■ TASK DATA ■

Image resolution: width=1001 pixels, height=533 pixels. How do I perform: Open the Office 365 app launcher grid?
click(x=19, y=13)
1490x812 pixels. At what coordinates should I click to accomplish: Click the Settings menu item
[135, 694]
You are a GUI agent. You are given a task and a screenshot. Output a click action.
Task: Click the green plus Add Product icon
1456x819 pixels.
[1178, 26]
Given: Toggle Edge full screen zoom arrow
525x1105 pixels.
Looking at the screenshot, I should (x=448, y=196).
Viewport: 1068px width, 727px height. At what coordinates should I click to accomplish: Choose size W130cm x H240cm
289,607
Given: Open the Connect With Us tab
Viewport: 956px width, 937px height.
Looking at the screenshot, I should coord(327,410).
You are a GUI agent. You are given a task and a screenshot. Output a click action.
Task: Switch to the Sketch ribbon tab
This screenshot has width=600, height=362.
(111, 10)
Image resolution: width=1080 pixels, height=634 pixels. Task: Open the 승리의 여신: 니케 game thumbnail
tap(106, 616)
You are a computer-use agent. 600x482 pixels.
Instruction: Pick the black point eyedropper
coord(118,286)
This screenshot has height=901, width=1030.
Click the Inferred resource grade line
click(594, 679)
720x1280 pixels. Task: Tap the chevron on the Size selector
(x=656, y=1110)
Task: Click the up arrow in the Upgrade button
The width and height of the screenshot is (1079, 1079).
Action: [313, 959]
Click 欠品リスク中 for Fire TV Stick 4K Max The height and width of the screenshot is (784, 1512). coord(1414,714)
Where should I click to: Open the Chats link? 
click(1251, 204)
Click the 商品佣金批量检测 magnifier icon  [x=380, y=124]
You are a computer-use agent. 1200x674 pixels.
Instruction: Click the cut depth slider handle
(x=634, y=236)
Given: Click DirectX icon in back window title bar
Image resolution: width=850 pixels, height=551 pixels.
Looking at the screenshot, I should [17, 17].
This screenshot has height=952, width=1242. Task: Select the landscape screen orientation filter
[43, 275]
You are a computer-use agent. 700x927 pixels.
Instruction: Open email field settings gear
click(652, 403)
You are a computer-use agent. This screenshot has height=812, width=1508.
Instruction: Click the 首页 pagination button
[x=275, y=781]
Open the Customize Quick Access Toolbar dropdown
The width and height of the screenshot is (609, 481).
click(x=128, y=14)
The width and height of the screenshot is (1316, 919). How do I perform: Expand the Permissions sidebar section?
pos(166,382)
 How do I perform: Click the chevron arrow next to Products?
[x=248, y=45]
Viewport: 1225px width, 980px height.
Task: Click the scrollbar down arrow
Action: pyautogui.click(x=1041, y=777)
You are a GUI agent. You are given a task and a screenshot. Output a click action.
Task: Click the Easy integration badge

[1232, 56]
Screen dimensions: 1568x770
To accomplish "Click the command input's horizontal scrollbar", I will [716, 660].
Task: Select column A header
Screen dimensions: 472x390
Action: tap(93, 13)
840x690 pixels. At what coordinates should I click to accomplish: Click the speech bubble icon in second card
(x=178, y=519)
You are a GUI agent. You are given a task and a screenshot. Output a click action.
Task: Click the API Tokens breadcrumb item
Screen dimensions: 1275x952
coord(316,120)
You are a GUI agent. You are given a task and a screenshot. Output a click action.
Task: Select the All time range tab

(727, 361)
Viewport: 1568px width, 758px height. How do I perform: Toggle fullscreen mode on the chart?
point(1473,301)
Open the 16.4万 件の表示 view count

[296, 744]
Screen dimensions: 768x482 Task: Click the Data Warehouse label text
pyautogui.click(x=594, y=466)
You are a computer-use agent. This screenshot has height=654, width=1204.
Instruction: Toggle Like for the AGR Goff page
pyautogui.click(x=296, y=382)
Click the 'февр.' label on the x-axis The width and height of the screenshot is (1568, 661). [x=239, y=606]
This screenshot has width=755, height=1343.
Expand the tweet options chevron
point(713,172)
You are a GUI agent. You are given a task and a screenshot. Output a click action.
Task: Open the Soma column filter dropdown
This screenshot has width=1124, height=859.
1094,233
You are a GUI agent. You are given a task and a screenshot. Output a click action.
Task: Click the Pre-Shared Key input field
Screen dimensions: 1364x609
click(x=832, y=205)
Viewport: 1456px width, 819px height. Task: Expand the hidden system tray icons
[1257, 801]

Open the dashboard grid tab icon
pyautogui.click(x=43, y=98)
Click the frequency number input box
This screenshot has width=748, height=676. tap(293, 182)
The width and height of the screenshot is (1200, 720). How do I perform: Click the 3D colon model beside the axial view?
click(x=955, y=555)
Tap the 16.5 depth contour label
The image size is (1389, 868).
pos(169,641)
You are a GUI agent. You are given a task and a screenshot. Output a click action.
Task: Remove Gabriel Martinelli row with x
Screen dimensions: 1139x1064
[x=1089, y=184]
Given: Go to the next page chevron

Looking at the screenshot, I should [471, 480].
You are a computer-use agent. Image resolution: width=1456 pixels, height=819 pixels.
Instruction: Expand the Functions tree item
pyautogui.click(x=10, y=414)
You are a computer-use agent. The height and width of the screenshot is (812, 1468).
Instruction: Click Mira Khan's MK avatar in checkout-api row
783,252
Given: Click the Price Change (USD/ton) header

■ WHAT NEEDS TO BE DONE ■
The lines above that hold the string "header" are to be located and copied.

■ RESULT FOR THIS TASK ■
Task: Select column A header
Given: Click the Price Change (USD/ton) header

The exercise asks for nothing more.